Rewrite the entries below as a numbered list, one line per item, leaving out the blank lines.
......
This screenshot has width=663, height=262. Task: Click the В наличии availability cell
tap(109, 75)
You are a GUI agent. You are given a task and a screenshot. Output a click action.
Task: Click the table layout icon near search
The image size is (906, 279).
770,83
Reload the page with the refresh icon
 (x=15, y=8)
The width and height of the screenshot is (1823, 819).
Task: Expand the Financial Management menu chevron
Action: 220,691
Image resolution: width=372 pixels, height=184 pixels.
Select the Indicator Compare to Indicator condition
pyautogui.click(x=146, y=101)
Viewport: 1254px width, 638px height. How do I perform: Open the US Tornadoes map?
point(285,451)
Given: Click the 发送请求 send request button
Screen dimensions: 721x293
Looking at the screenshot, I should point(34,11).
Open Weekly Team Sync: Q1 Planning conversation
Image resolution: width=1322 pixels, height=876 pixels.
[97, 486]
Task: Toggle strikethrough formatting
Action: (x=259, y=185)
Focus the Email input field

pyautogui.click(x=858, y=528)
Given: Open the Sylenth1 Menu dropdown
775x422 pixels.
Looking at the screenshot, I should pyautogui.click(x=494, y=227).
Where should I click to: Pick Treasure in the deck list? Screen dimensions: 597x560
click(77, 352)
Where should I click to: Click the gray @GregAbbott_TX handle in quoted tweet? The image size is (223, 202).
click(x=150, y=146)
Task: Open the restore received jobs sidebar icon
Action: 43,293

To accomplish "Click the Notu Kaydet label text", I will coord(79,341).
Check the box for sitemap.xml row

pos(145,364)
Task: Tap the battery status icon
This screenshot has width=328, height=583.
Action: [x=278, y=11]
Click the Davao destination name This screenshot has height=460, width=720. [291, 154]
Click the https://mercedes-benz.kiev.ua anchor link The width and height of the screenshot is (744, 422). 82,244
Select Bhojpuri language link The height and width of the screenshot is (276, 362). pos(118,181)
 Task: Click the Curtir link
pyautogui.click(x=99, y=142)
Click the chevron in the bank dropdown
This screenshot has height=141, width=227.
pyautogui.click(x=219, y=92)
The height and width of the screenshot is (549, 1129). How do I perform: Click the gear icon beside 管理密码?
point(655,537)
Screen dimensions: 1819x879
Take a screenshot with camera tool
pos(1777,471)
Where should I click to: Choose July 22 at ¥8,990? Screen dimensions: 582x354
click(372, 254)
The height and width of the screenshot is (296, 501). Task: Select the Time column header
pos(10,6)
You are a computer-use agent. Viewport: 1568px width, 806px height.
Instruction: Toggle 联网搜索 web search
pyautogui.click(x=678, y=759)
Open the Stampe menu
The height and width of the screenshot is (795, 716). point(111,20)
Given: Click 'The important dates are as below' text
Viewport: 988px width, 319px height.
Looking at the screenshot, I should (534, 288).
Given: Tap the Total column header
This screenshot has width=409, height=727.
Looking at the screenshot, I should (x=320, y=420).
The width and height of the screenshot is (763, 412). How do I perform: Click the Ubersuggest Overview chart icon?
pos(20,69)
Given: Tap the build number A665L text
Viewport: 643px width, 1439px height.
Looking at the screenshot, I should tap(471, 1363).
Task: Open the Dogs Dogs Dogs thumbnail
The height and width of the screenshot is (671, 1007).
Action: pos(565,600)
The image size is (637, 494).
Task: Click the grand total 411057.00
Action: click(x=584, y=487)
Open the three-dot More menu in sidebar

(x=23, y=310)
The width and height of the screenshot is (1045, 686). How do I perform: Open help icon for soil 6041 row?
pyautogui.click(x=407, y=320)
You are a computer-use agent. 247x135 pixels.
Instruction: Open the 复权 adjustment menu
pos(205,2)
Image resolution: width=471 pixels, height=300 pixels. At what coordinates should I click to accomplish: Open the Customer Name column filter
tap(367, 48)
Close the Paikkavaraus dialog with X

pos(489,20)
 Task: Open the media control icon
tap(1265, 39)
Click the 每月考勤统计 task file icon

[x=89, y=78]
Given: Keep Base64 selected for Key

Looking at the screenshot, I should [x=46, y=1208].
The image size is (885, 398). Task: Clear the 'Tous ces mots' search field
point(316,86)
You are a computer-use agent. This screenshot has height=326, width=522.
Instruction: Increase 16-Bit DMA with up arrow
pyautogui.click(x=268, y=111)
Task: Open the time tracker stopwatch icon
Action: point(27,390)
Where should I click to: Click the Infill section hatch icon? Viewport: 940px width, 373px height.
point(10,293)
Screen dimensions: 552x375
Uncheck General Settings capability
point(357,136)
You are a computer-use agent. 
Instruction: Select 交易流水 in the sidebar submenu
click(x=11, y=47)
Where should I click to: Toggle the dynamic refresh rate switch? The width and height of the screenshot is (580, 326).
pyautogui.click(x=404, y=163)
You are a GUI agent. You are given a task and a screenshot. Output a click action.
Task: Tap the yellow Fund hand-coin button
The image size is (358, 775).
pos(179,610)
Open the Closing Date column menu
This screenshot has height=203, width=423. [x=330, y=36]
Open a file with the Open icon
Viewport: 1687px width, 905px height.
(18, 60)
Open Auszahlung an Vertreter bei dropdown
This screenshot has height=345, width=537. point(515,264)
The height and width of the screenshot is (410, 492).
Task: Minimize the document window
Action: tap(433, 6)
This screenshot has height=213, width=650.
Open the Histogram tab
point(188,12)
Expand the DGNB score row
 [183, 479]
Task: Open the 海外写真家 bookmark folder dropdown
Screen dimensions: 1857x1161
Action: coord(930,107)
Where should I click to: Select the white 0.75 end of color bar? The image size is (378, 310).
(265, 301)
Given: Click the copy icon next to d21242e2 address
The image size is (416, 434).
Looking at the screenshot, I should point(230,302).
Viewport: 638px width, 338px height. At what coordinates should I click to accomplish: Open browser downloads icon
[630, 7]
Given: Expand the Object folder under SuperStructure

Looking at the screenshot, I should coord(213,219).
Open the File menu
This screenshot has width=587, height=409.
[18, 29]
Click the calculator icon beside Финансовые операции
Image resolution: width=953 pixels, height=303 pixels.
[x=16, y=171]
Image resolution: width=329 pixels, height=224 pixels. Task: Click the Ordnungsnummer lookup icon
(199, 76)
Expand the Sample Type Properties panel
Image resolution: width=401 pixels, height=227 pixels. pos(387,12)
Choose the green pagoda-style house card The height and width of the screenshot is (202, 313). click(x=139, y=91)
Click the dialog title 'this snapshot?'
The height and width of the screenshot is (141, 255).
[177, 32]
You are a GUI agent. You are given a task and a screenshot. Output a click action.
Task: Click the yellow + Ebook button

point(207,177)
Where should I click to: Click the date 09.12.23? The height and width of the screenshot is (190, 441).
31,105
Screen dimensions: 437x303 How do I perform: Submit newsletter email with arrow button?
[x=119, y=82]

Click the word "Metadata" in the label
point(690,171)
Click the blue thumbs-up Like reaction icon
......
▸ Reply:
1. This screenshot has width=663, height=262. Task: Click the В наличии availability cell
2. tap(109, 75)
3. You are a GUI agent. You are given a task and a screenshot. Output a click action.
4. Task: Click the table layout icon near search
5. The image size is (906, 279).
6. 770,83
7. Reload the page with the refresh icon
8.  (x=15, y=8)
9. The width and height of the screenshot is (1823, 819).
10. Task: Expand the Financial Management menu chevron
11. Action: 220,691
12. Image resolution: width=372 pixels, height=184 pixels.
13. Select the Indicator Compare to Indicator condition
14. pyautogui.click(x=146, y=101)
15. Viewport: 1254px width, 638px height. How do I perform: Open the US Tornadoes map?
16. point(285,451)
17. Given: Click the 发送请求 send request button
18. Screen dimensions: 721x293
19. Looking at the screenshot, I should point(34,11).
20. Open Weekly Team Sync: Q1 Planning conversation
21. Image resolution: width=1322 pixels, height=876 pixels.
22. [97, 486]
23. Task: Toggle strikethrough formatting
24. Action: (x=259, y=185)
25. Focus the Email input field
26. pyautogui.click(x=858, y=528)
27. Given: Open the Sylenth1 Menu dropdown
28. 775x422 pixels.
29. Looking at the screenshot, I should pyautogui.click(x=494, y=227).
30. Where should I click to: Pick Treasure in the deck list? Screen dimensions: 597x560
31. click(77, 352)
32. Where should I click to: Click the gray @GregAbbott_TX handle in quoted tweet? The image size is (223, 202).
33. click(x=150, y=146)
34. Task: Open the restore received jobs sidebar icon
35. Action: 43,293
36. To accomplish "Click the Notu Kaydet label text", I will coord(79,341).
37. Check the box for sitemap.xml row
38. pos(145,364)
39. Task: Tap the battery status icon
40. This screenshot has width=328, height=583.
41. Action: [x=278, y=11]
42. Click the Davao destination name This screenshot has height=460, width=720. [291, 154]
43. Click the https://mercedes-benz.kiev.ua anchor link The width and height of the screenshot is (744, 422). 82,244
44. Select Bhojpuri language link The height and width of the screenshot is (276, 362). pos(118,181)
45.  Task: Click the Curtir link
46. pyautogui.click(x=99, y=142)
47. Click the chevron in the bank dropdown
48. This screenshot has height=141, width=227.
49. pyautogui.click(x=219, y=92)
50. The height and width of the screenshot is (549, 1129). How do I perform: Click the gear icon beside 管理密码?
51. point(655,537)
52. Screen dimensions: 1819x879
53. Take a screenshot with camera tool
54. pos(1777,471)
55. Where should I click to: Choose July 22 at ¥8,990? Screen dimensions: 582x354
56. click(372, 254)
57. The height and width of the screenshot is (296, 501). Task: Select the Time column header
58. pos(10,6)
59. You are a computer-use agent. Viewport: 1568px width, 806px height.
60. Instruction: Toggle 联网搜索 web search
61. pyautogui.click(x=678, y=759)
62. Open the Stampe menu
63. The height and width of the screenshot is (795, 716). point(111,20)
64. Given: Click 'The important dates are as below' text
65. Viewport: 988px width, 319px height.
66. Looking at the screenshot, I should (534, 288).
67. Given: Tap the Total column header
68. This screenshot has width=409, height=727.
69. Looking at the screenshot, I should (x=320, y=420).
70. The width and height of the screenshot is (763, 412). How do I perform: Click the Ubersuggest Overview chart icon?
71. pos(20,69)
72. Given: Tap the build number A665L text
73. Viewport: 643px width, 1439px height.
74. Looking at the screenshot, I should tap(471, 1363).
75. Task: Open the Dogs Dogs Dogs thumbnail
76. The height and width of the screenshot is (671, 1007).
77. Action: pos(565,600)
78. The image size is (637, 494).
79. Task: Click the grand total 411057.00
80. Action: click(x=584, y=487)
81. Open the three-dot More menu in sidebar
82. (x=23, y=310)
83. The width and height of the screenshot is (1045, 686). How do I perform: Open help icon for soil 6041 row?
84. pyautogui.click(x=407, y=320)
85. You are a computer-use agent. 247x135 pixels.
86. Instruction: Open the 复权 adjustment menu
87. pos(205,2)
88. Image resolution: width=471 pixels, height=300 pixels. At what coordinates should I click to accomplish: Open the Customer Name column filter
89. tap(367, 48)
90. Close the Paikkavaraus dialog with X
91. pos(489,20)
92.  Task: Open the media control icon
93. tap(1265, 39)
94. Click the 每月考勤统计 task file icon
95. [x=89, y=78]
96. Given: Keep Base64 selected for Key
97. Looking at the screenshot, I should [x=46, y=1208].
98. The image size is (885, 398). Task: Clear the 'Tous ces mots' search field
99. point(316,86)
100. You are a computer-use agent. This screenshot has height=326, width=522.
101. Instruction: Increase 16-Bit DMA with up arrow
102. pyautogui.click(x=268, y=111)
103. Task: Open the time tracker stopwatch icon
104. Action: point(27,390)
105. Where should I click to: Click the Infill section hatch icon? Viewport: 940px width, 373px height.
106. point(10,293)
107. Screen dimensions: 552x375
108. Uncheck General Settings capability
109. point(357,136)
110. You are a computer-use agent. 
111. Instruction: Select 交易流水 in the sidebar submenu
112. click(x=11, y=47)
113. Where should I click to: Toggle the dynamic refresh rate switch? The width and height of the screenshot is (580, 326).
114. pyautogui.click(x=404, y=163)
115. You are a GUI agent. You are given a task and a screenshot. Output a click action.
116. Task: Tap the yellow Fund hand-coin button
117. The image size is (358, 775).
118. pos(179,610)
119. Open the Closing Date column menu
120. This screenshot has height=203, width=423. [x=330, y=36]
121. Open a file with the Open icon
122. Viewport: 1687px width, 905px height.
123. (18, 60)
124. Open Auszahlung an Vertreter bei dropdown
125. This screenshot has height=345, width=537. point(515,264)
126. The height and width of the screenshot is (410, 492).
127. Task: Minimize the document window
128. Action: tap(433, 6)
129. This screenshot has height=213, width=650.
130. Open the Histogram tab
131. point(188,12)
132. Expand the DGNB score row
133.  [183, 479]
134. Task: Open the 海外写真家 bookmark folder dropdown
135. Screen dimensions: 1857x1161
136. Action: coord(930,107)
137. Where should I click to: Select the white 0.75 end of color bar? The image size is (378, 310).
138. (265, 301)
139. Given: Click the copy icon next to d21242e2 address
140. The image size is (416, 434).
141. Looking at the screenshot, I should point(230,302).
142. Viewport: 638px width, 338px height. At what coordinates should I click to accomplish: Open browser downloads icon
143. [630, 7]
144. Given: Expand the Object folder under SuperStructure
145. Looking at the screenshot, I should coord(213,219).
146. Open the File menu
147. This screenshot has width=587, height=409.
148. [18, 29]
149. Click the calculator icon beside Финансовые операции
150. Image resolution: width=953 pixels, height=303 pixels.
151. [x=16, y=171]
152. Image resolution: width=329 pixels, height=224 pixels. Task: Click the Ordnungsnummer lookup icon
153. (199, 76)
154. Expand the Sample Type Properties panel
155. Image resolution: width=401 pixels, height=227 pixels. pos(387,12)
156. Choose the green pagoda-style house card The height and width of the screenshot is (202, 313). click(x=139, y=91)
157. Click the dialog title 'this snapshot?'
158. The height and width of the screenshot is (141, 255).
159. [177, 32]
160. You are a GUI agent. You are given a task and a screenshot. Output a click action.
161. Task: Click the yellow + Ebook button
162. point(207,177)
163. Where should I click to: Click the date 09.12.23? The height and width of the screenshot is (190, 441).
164. 31,105
165. Screen dimensions: 437x303 How do I perform: Submit newsletter email with arrow button?
166. [x=119, y=82]
167. Click the word "Metadata" in the label
168. point(690,171)
169. Click the blue thumbs-up Like reaction icon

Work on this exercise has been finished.